Model	User PPSN	Core	Edge	Multilingual PPSN	Core PPSN	Edge PPSN
`Base OpenMed`	0.0000	0.5409	0.0513	0.0000	0.0000	0.0000
`v1`	0.5000	0.9530	0.5714	0.9940	0.8000	0.5000
`v2-rc1`	1.0000	0.9487	0.8205	0.7568	0.8571	0.8571
`v2-rc2`	1.0000	0.9554	0.9500	0.8038	0.8571	0.8571
`v2-rc2 ONNX q8`	1.0000	0.9615	0.9500	0.7887	0.8571	0.8571

Model	Core ex/s	Edge ex/s	Multilingual PPSN ex/s
`Base OpenMed`	33.5507	30.5715	116.8383
`v1`	27.1865	29.2080	127.0334
`v2-rc1`	27.6197	28.9968	111.3383
`v2-rc2`	27.4796	30.1890	131.0956
`v2-rc2 ONNX q8`	119.0614	69.9669	86.9493

The bundled ONNX q8 artifact preserves the release's user_raw_regression_cases_v1 PPSN score (1.0000) and the edge-suite overall score (0.9500).
On the exact QA suites, ONNX q8 stays strong on bank routing (1.0000) and phone (0.7500 / 0.6667), but it is weaker than the full checkpoint on passport boundary cases (0.7692 / 0.8000 vs 0.9091 / 0.8889).

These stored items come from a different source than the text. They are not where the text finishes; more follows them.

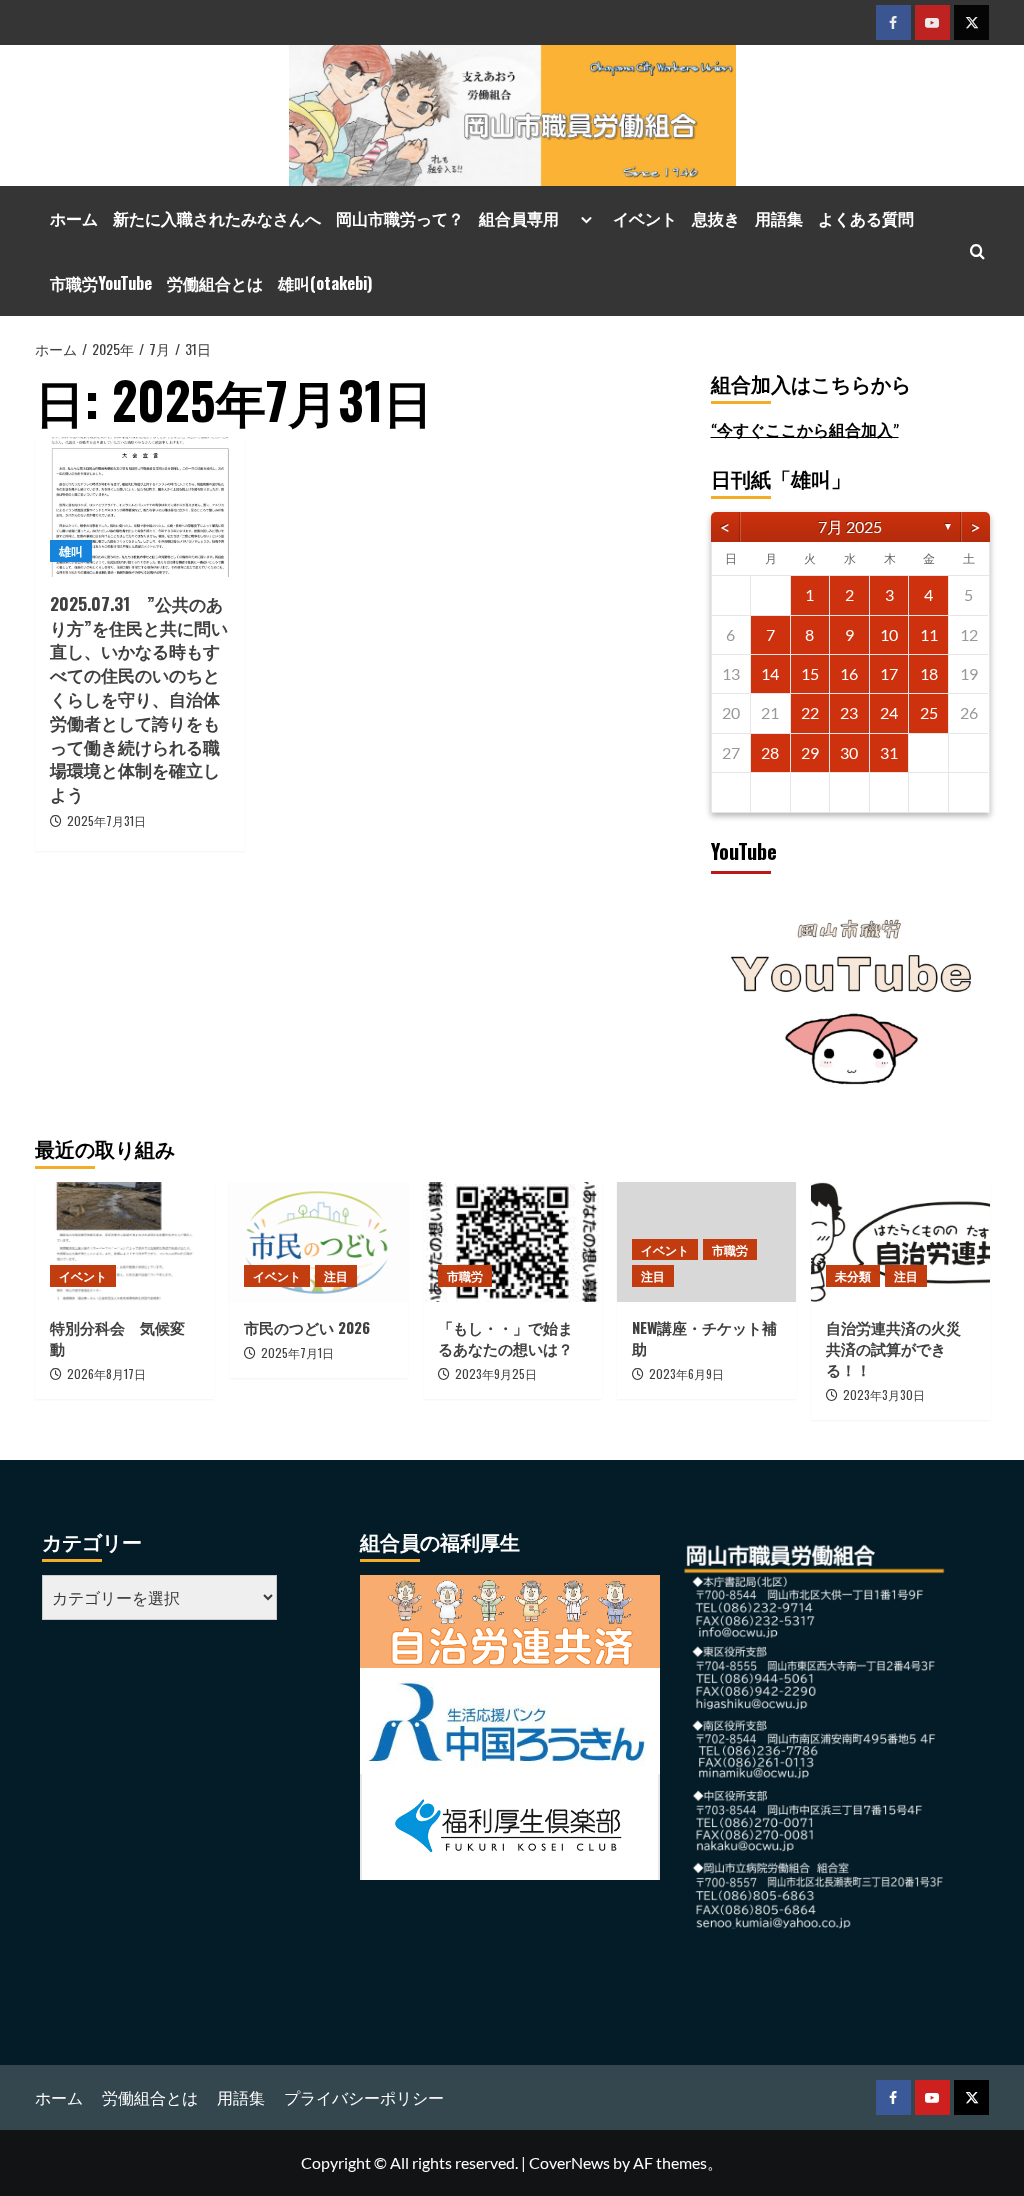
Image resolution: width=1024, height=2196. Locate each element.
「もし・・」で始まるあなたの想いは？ (505, 1337)
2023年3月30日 (884, 1394)
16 (849, 673)
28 (770, 752)
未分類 (853, 1275)
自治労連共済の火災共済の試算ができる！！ (893, 1348)
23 (849, 712)
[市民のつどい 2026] (318, 1241)
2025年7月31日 (106, 820)
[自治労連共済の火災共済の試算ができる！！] (900, 1241)
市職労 (465, 1275)
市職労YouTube (101, 283)
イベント (645, 218)
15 (810, 673)
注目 (336, 1275)
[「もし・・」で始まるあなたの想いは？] (512, 1241)
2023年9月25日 (496, 1373)
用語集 (779, 218)
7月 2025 (850, 526)
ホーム (74, 218)
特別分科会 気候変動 (117, 1337)
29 (810, 752)
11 (929, 634)
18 (929, 673)
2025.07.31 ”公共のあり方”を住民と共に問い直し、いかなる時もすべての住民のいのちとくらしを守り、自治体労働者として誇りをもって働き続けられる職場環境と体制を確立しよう (139, 698)
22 (810, 712)
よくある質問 (866, 218)
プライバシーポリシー (364, 2097)
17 (889, 673)
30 (849, 752)
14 (770, 673)
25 (929, 712)
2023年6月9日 (686, 1373)
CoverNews (569, 2162)
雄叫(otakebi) (325, 283)
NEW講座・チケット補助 (704, 1337)
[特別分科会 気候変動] (124, 1241)
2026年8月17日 (106, 1373)
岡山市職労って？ (400, 218)
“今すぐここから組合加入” (805, 429)
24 (889, 712)
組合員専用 (527, 218)
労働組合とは (215, 283)
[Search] (977, 251)
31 (889, 752)
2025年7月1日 (297, 1352)
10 (889, 634)
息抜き (716, 218)
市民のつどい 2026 (314, 1327)
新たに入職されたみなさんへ (217, 218)
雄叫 (71, 550)
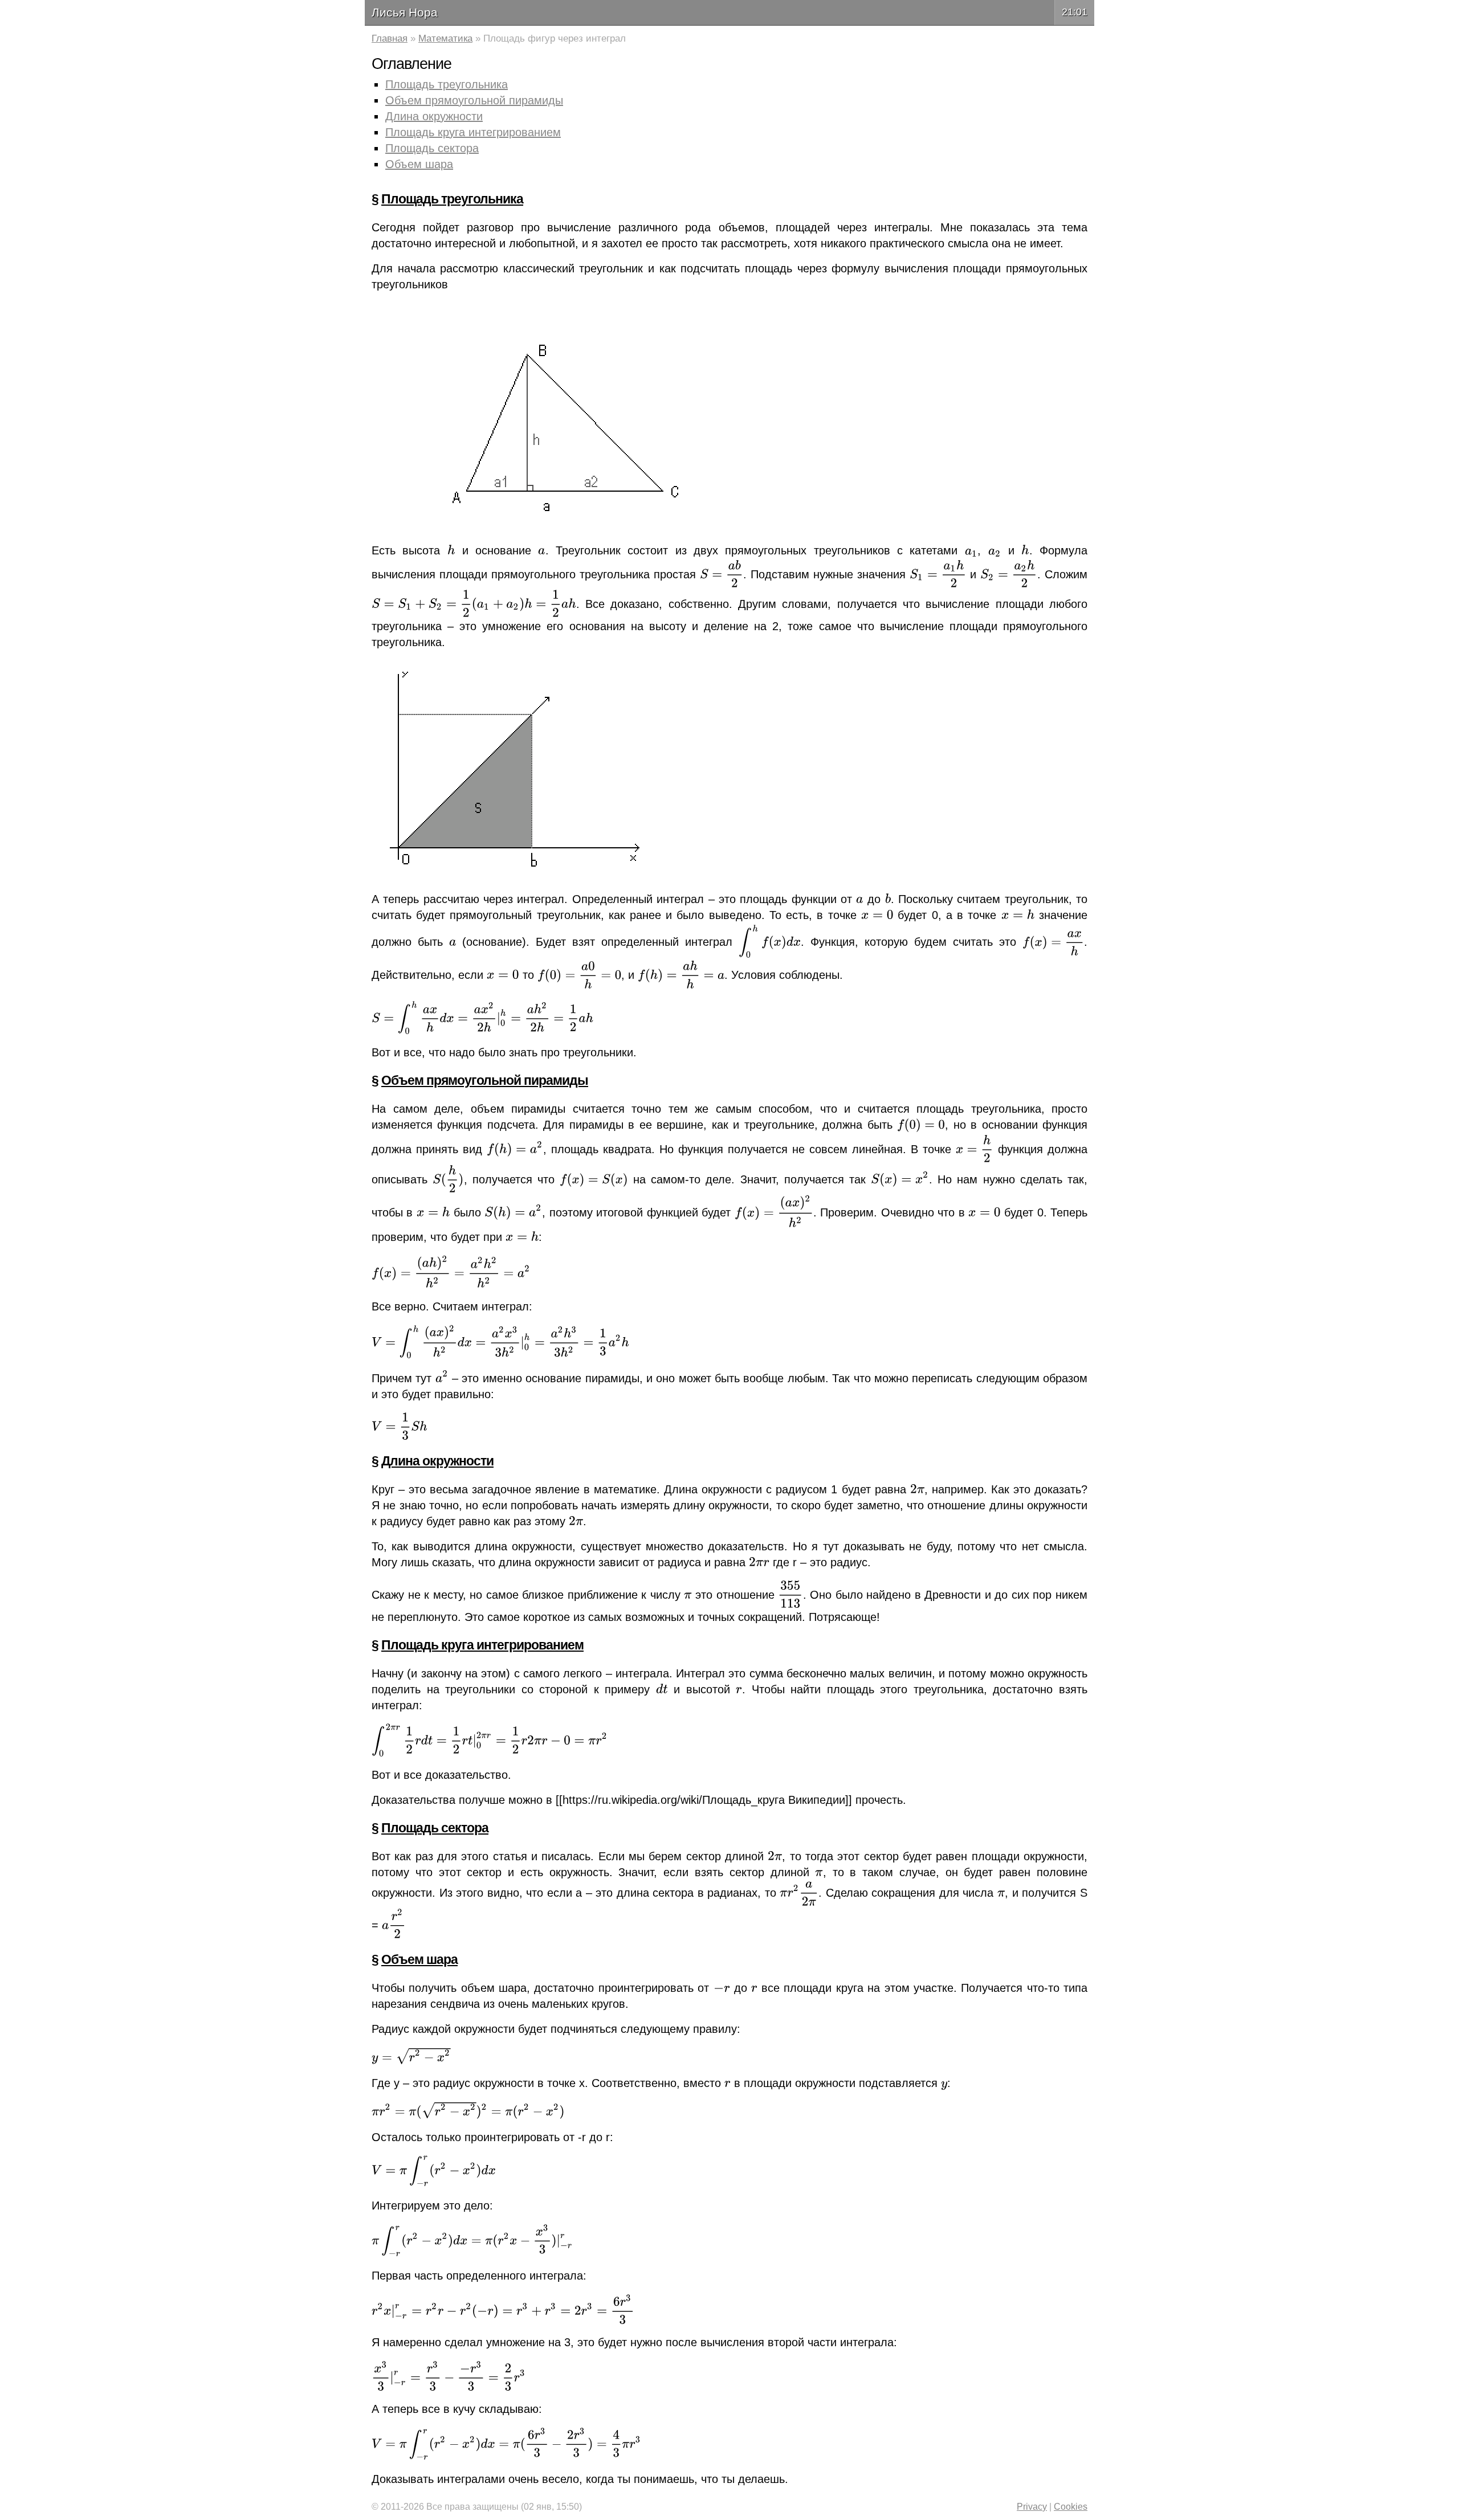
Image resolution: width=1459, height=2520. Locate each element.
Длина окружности (434, 116)
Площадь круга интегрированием (473, 132)
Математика (445, 38)
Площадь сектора (432, 148)
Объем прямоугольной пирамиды (474, 100)
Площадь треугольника (446, 84)
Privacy (1032, 2506)
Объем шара (419, 164)
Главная (389, 38)
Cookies (1070, 2506)
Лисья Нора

On the broader English/Irish core suite, ONNX q8 is slightly better overall (0.9615 vs 0.9554) at the same thresholds.
The main quality cost of ONNX q8 in this release line is multilingual PPSN precision: 0.7887 vs 0.8038 for the full checkpoint, and well below the public v1 PPSN-focused release (0.9940).